You shouldn’t be any more impressed by someone simply because they tell you they're a doctor rather than a plumber.
There’s a name for this phenomenon: the halo effect. It occurs when one positive trait, i.e. status related to being a doctor, leads us to assume that the person has many other positive qualities—most dangerously, the assumption that they genuinely care about doing their best in their endeavors.
Doctors are revered, at times very reasonably, for the noble pursuit of saving lives, but if you dig deeper, most of their respect stems less from their actual performance and more from how long they had to study. That’s why it’s very common for doctors to hang their diploma on their office’s walls rather than a track record of the patients they helped.
This is a bold claim but we can all recall hearing--or saying--: "Wow, 7 years of medschool, plus three more for a specialization?” No other profession demands as many years in school, which is partly why doctors appear so noble. In fact, many people rule out medicine entirely because the lengthy education seems too daunting.
But here's the catch: simply enduring years of training doesn't guarantee a doctor cares deeply about each of his patients. The degree to which one performs well is the degree to which one cares about doing his best possible job, independently of the profession. The plumber who meticulously ensures your bathroom renovation is flawless shares something critical with the doctor who stays late checking test results: both are driven by pride in their work, not merely duty to a customer or patient.

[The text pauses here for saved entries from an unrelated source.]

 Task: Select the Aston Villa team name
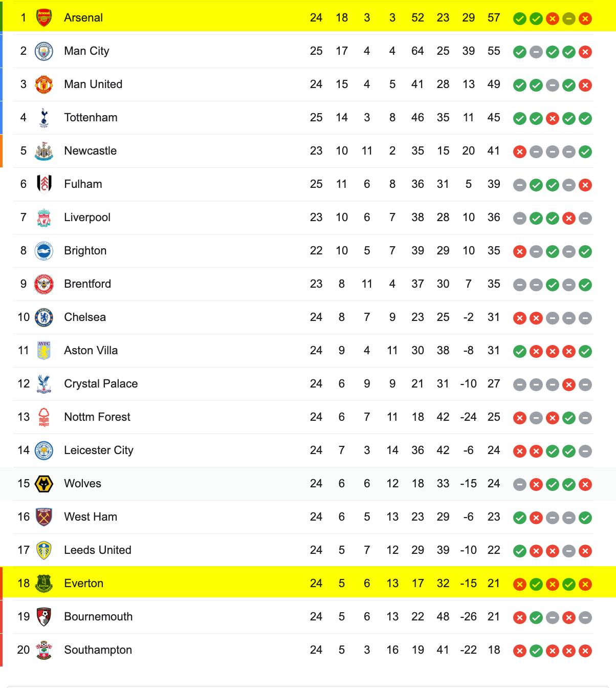click(x=91, y=351)
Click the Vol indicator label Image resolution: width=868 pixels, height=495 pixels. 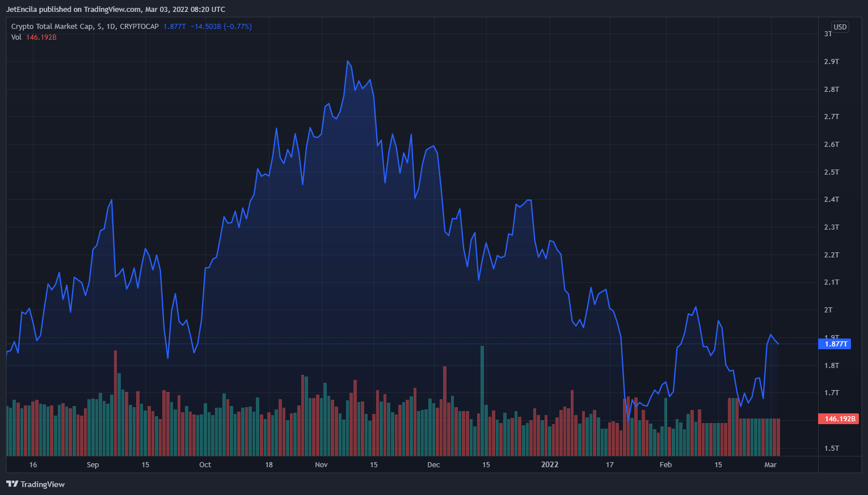[15, 37]
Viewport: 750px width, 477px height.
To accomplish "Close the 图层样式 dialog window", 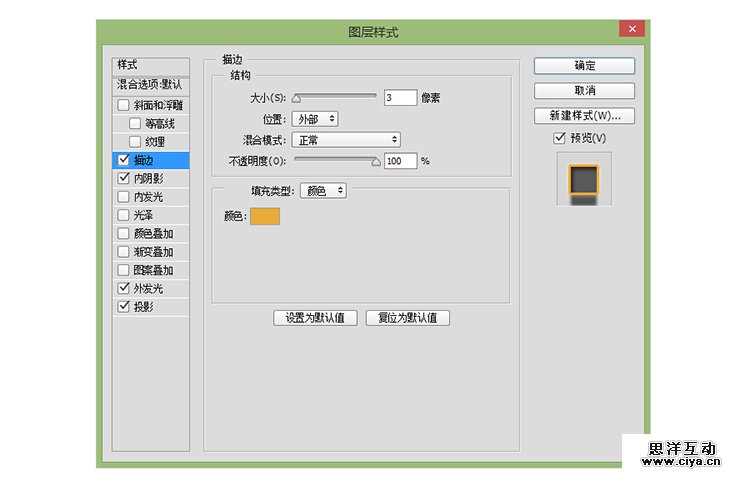I will [x=630, y=30].
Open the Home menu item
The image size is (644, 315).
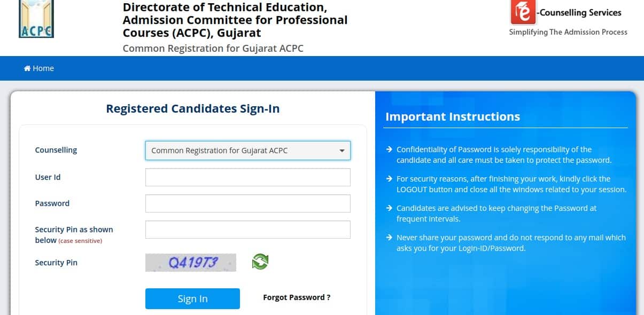pyautogui.click(x=39, y=68)
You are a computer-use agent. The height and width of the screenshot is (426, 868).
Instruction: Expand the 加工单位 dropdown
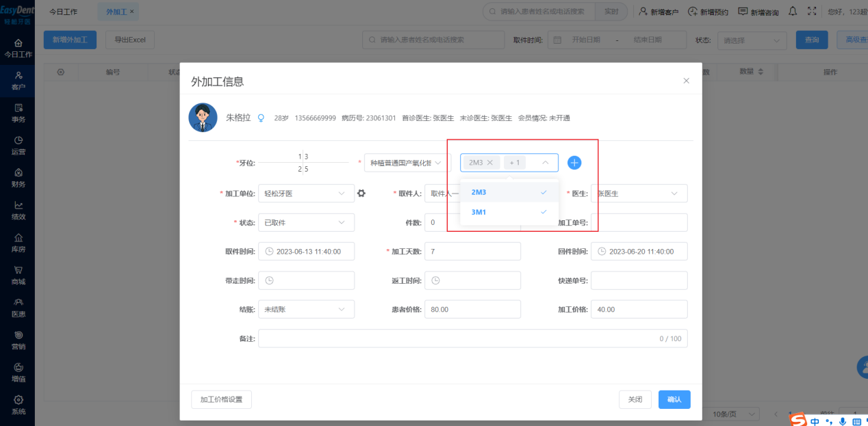306,194
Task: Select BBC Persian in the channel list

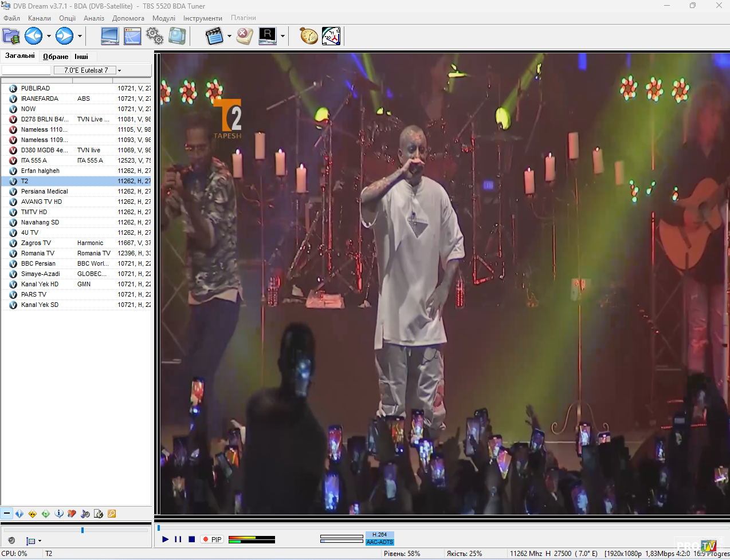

You're just as likely to find a caring plumber among a pool of plumbers as you are a caring doctor among a pool of doctors. So why automatically place more esteem on the stranger who introduces himself as a doctor? If anything, you'd rather have to deal with a bad plumber than a bad doctor, precisely because the consequences differ dramatically.
There’s a very easy trick to figure if someone you're talking to actually cares: ask them something—anything—about what they do. It can even be wrong or naive. If their eyes light up as they explain, you're looking at someone who genuinely cares. And that's the only real quality worth admiring.